Prince Zuko, Darth Vader, Jamie Lannister, and even Stranger Things’ Steve Harrington. The list goes on – villains and antagonists who, despite their sometimes-horrific actions (okay, maybe not Steve for this one), realise the error of their ways and redeem themselves.
This trope has been around for centuries in many shapes and forms – classical literature fans, think Mr. Darcy – but upon further investigation, there seems to be surprisingly little written about them, other than the fact that they exist. So, what exactly has made them so popular that they have endured for so long? Let’s start by unpacking a few of the examples found in pop culture today.
Perhaps one of the most widely loved and acclaimed stories of redemption is that of Prince Zuko from Nickelodeon’s animated series, Avatar: The Last Airbender. Zuko begins as a spoilt, hot-tempered and childish character, relentlessly chasing after the protagonist, Aang, in an attempt to take him as prisoner.
However, through the course of the series we see what drives him; how his desire to make his despotic father proud, stemming from his troubled childhood, has shaped him to be the person we see in the series. We see the inner conflict that plagues him – how he tries so hard to be his father’s son; tyrannical and cruel, but something deep in his conscience always gets in the way, causing him to see himself as a failure.
But still, Zuko’s path to redemption is a tumultuous, painfully realistic one. We see him fall back into his old ways and allegiances numerous times before (SPOILER ALERT) finally joining Team Avatar. Once the team gets past their differences, not only does Zuko become a hero, but we see that he is happier here than he is at any other point during the series.

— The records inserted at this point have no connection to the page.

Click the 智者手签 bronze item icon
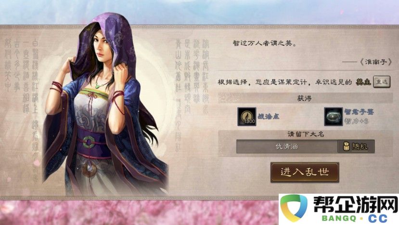399x225 pixels. pos(333,117)
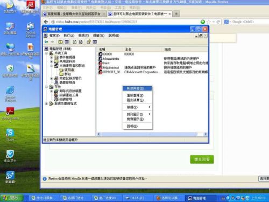269x202 pixels.
Task: Open the 檢視 submenu in context menu
Action: tap(137, 107)
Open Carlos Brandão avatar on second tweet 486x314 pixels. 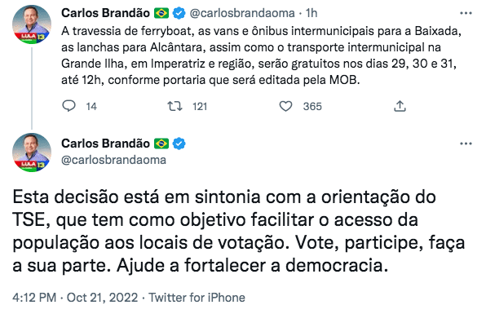(31, 153)
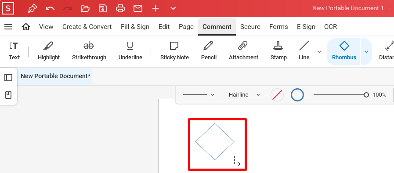Click the drawn rhombus shape on page
This screenshot has width=394, height=173.
click(215, 142)
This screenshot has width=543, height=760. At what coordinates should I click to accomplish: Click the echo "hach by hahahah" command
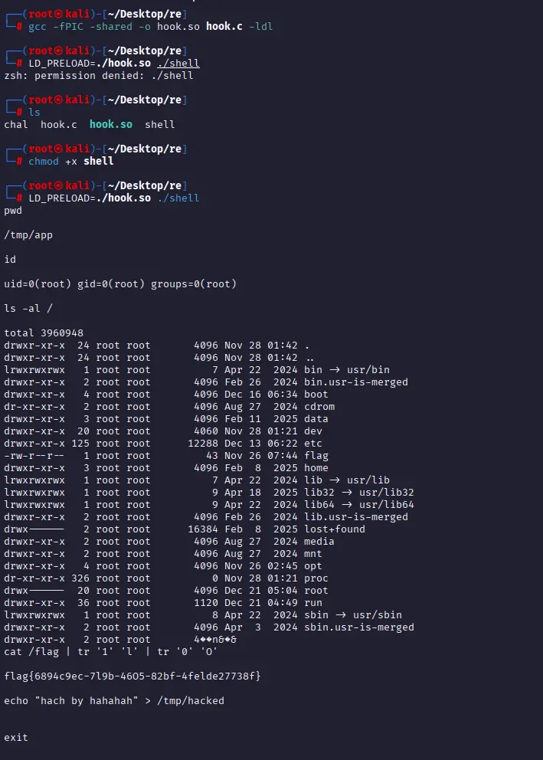114,700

But not all character arcs work out so well – Smallville’s Lex Luthor (played by the incredible “Supa-Star” Michael Rosenbaum) struggles with his identity for many seasons before finally transforming into the villain that we know from the comics. Beginning as a fairly likeable and even sometimes-heroic character, it is with an increasing sense of dread that we see a mixture of his troubled childhood, the darker sides of his personality, and a series of bad circumstances cause him to descend into villainy.

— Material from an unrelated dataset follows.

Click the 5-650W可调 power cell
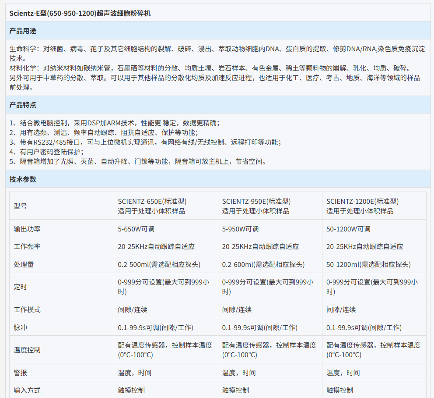Image resolution: width=434 pixels, height=398 pixels. point(136,229)

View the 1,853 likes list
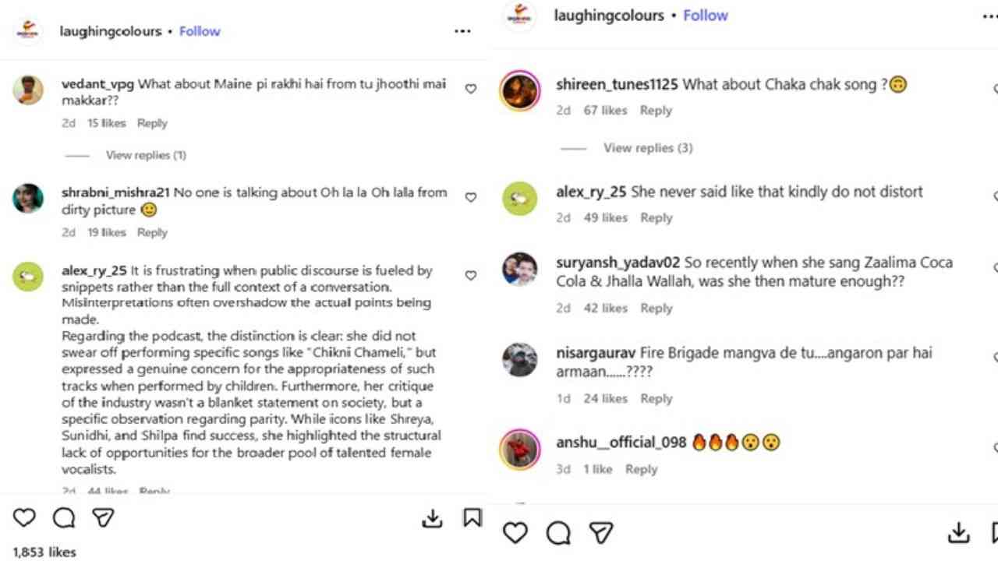(x=44, y=552)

And maybe it’s because he starts out as a likeable character – a close friend to Clark, no less – that Lex’s inability to redeem himself becomes even more painful for audiences. It’s easy to see a bit of yourself, or someone that you know in this early Lex, someone who ultimately just wants to make the world a better place. So, to see someone with whom you can draw parallels to struggle against the darkness and fall short can be a confronting experience.

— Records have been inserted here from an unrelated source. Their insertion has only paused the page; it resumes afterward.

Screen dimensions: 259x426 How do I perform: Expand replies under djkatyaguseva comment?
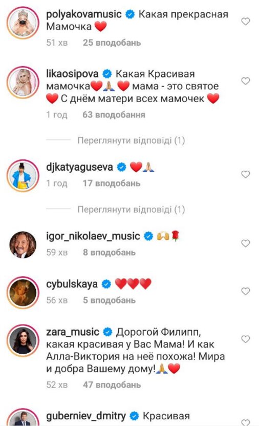click(131, 210)
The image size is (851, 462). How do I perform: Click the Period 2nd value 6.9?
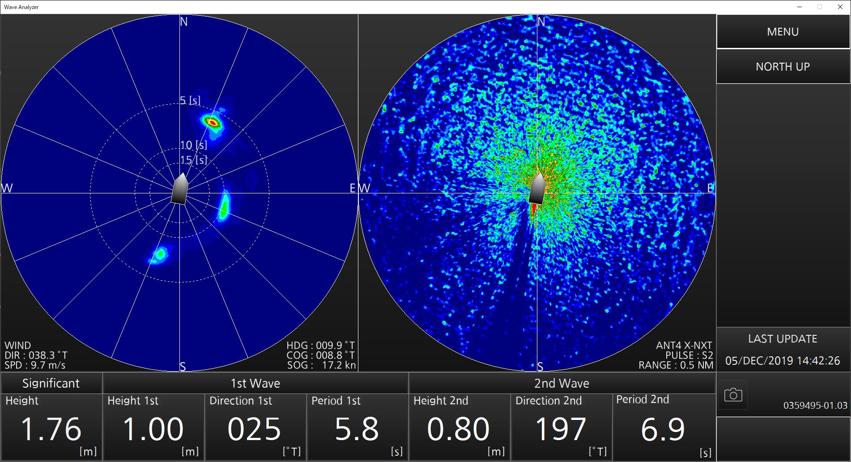click(663, 428)
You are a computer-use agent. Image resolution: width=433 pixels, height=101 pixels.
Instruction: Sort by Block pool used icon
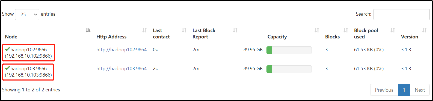point(393,30)
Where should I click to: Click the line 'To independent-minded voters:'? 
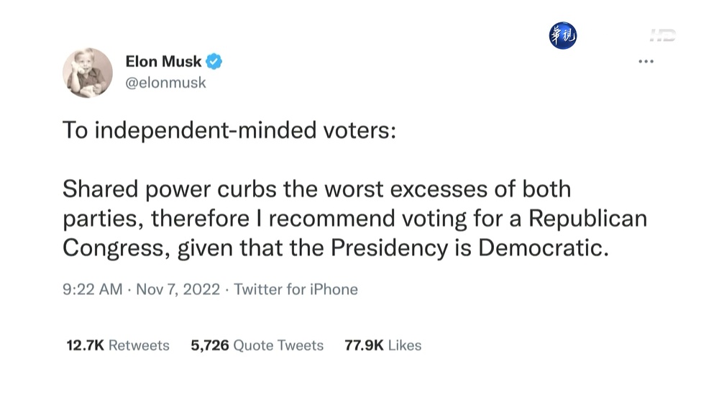(229, 131)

Perhaps through seeing our own problems reflected on villains such as Zuko, who ultimately redeem themselves, we can believe that whatever hole we find ourselves in, we will find a way out. If Lucifer Morningstar can become a better person (sorry, devil) through his love for Chloe, if Jamie Lannister can finally acknowledge how toxic Cersei is and do something about that, then there will always be hope for us. And THAT is the core of what makes redemptive arcs so great! Because they give us hope.